* Exercice *
Recopiez à l'identique les lignes des items ci-dessous, depuis la ligne contenant "Itself (245, 239)" jusqu'à la ligne contenant "student is located at coordinates (381, 1088).", ces deux lignes comprises.

• • • •

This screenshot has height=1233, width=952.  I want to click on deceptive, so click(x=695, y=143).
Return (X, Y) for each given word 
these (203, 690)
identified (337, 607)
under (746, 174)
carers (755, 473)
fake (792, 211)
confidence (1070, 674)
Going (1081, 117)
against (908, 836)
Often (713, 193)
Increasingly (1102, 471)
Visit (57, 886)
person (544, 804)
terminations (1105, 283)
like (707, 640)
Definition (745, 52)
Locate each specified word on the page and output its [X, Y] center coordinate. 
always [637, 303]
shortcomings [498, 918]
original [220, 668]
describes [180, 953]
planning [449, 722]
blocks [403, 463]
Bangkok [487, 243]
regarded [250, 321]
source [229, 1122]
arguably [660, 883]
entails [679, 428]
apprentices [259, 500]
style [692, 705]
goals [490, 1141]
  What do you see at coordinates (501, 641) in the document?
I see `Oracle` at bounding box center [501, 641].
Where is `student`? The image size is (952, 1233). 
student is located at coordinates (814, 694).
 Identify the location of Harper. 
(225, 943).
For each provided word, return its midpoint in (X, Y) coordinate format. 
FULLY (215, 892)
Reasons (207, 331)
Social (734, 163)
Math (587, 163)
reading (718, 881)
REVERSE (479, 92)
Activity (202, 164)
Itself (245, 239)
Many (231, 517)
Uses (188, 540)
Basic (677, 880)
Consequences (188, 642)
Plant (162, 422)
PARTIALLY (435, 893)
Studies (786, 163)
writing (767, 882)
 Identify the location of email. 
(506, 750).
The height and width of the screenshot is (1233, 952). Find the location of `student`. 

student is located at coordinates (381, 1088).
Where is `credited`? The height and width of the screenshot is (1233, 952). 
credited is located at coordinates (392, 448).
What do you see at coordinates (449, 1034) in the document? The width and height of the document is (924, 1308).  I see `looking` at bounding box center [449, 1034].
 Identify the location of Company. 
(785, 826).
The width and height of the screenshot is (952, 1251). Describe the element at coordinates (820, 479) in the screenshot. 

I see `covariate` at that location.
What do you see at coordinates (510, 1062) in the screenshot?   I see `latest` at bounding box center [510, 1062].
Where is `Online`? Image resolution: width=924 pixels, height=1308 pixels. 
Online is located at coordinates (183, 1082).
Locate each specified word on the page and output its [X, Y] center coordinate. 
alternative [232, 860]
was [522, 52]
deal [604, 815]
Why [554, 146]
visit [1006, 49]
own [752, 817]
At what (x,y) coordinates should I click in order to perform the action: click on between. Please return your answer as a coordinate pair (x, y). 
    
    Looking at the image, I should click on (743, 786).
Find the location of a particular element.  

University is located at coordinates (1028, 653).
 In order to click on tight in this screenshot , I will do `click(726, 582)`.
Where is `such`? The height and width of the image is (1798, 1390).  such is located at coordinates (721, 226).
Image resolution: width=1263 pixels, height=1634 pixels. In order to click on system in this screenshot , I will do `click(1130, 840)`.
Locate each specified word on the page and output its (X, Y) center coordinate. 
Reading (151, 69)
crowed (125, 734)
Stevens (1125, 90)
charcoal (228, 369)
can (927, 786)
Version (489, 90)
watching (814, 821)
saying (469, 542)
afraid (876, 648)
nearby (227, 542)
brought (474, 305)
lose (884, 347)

• • • •

* Réponse attendue *
Itself (245, 239)
Many (231, 517)
Uses (188, 540)
Basic (677, 880)
Consequences (188, 642)
Plant (162, 422)
PARTIALLY (435, 893)
Studies (786, 163)
writing (767, 882)
 Identify the location of email. 
(506, 750).
The height and width of the screenshot is (1233, 952). Find the location of `student`. 

student is located at coordinates (381, 1088).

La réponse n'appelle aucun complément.